Photo Credit: iStock

A new gardener has taken to Reddit to vent frustration and seek advice after making an easy mistake and found support in the community online.

While setting up a native lawn is beneficial to pollinators and saves water, it doesn't mean folks won't make a mistake while transitioning their space.

Luckily, the massive online community is ready to help. The r/NativePlantGardening subreddit alone has over 98 thousand members and ranks in the top 2% of communities on the popular website. 

That very subreddit is where one user posted and reached out about their struggles. This novice gardener wrote that they had gone to the plant nursery and spent over $100, only to realize they had purchased plants not native to their region.

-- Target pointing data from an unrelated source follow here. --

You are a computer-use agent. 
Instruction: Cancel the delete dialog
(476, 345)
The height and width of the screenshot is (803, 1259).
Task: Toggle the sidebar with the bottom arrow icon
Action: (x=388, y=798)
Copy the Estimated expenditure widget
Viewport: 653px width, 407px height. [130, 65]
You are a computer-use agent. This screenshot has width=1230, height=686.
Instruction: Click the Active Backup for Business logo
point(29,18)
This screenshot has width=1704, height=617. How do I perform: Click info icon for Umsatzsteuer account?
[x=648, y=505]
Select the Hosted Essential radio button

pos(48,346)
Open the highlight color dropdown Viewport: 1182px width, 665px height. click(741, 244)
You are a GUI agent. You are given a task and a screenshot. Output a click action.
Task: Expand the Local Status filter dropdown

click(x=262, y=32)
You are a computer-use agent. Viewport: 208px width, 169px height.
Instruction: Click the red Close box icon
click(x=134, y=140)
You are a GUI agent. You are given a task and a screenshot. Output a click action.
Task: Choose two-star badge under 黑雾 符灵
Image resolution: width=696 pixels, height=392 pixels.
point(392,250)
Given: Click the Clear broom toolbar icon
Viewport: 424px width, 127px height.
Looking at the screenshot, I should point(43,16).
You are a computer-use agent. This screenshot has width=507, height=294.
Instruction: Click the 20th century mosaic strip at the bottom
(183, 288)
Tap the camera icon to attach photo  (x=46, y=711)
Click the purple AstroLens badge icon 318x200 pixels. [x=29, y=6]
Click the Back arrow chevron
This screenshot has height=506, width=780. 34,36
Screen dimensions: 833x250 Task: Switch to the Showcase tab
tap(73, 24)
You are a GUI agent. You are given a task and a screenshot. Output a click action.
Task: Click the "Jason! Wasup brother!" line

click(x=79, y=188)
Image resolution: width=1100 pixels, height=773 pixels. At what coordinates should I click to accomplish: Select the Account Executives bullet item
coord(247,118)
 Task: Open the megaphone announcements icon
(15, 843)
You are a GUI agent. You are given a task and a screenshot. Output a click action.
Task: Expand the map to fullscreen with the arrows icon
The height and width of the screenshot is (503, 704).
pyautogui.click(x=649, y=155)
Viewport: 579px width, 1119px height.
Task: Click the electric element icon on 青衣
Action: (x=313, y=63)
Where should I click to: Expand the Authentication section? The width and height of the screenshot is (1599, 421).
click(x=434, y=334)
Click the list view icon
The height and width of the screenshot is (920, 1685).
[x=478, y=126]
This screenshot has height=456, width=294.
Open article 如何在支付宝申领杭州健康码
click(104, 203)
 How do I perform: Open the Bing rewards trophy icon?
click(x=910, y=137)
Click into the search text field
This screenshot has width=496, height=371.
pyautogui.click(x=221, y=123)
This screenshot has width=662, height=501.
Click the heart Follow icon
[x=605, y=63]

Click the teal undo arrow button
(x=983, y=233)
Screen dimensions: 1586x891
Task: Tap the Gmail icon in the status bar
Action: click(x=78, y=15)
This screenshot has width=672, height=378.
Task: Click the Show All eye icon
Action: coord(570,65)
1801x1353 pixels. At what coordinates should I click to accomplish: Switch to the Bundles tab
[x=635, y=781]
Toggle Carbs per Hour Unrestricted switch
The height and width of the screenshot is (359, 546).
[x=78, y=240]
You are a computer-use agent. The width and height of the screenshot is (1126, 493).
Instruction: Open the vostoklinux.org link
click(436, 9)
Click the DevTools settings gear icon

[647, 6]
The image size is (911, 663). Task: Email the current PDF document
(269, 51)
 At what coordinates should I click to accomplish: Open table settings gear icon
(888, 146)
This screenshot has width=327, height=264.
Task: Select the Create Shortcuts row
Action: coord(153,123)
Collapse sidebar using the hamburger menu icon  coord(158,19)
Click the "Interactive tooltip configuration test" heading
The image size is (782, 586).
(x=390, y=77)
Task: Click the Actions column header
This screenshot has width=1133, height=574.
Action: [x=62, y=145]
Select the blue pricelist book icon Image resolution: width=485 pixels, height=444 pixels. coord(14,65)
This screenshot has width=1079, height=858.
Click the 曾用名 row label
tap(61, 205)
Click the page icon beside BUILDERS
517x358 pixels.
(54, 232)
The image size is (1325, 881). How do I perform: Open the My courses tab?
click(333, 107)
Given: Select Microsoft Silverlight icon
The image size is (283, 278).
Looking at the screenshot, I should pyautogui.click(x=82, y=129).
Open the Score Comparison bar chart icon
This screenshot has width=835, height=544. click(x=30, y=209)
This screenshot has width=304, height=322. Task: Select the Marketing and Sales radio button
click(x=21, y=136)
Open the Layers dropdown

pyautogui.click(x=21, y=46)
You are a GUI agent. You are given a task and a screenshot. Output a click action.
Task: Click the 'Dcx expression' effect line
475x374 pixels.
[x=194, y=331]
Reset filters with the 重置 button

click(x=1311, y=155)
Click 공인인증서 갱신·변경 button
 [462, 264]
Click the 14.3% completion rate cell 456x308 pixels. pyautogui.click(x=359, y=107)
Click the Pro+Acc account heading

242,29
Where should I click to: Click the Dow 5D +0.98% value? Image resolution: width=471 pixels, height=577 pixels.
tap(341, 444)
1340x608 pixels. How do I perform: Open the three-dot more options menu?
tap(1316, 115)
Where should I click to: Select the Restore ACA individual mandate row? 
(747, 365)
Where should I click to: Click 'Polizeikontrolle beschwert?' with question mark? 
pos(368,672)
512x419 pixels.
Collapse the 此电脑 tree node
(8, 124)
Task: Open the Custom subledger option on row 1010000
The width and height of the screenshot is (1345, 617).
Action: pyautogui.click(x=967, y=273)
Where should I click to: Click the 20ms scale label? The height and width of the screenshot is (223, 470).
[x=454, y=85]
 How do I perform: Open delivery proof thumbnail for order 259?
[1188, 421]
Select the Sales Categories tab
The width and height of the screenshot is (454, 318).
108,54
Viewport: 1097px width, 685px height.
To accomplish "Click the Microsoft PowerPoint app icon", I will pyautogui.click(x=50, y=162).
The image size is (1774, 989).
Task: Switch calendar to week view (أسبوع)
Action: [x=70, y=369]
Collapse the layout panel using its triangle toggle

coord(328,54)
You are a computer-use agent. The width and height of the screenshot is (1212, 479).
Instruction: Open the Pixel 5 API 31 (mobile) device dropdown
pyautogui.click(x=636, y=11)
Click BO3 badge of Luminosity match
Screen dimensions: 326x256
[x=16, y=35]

"I'm really trying to convert my yard into a native plant habitat for birds and pollinators so I'm upset I made this mistake," they wrote. Happily, they also give themselves grace, saying, "but I'm new at this and learning."

Not wanting to just throw the plants away or plant non-native species in their lawn, the user asks the community what they could do with the plants they have already purchased.

Folks working to start native lawns deserve this kind of encouragement and assistance. It is a step more people should take. Replacing a grass lawn with a thriving section of native plants will save money on water, save time on landscaping, and provide a habitat for pollinators.

Planting native species is good for the gardener, the community, and the environment. For more information on how to make the switch, check out The Cool Down's guide to native lawn transitions.

Commenters on the post came to the rescue with all sorts of suggestions.

One suggested, "Can you call the nursery and tell them you bought the wrong plants and would like to exchange them?"

The author replied, "One is letting me exchange them. … Thanks for the idea!"

Another pointed out a new possibility: "Why not put them in containers outside? You can deadhead the flowers if you don't want re-seeding."

Another Redditor put the blame at the seller's door. "If you have indeed bought a cultivar that is invasive, not only should it be returned but you should discuss with the nursery that they need to stop supplying plants that are invasive," they said.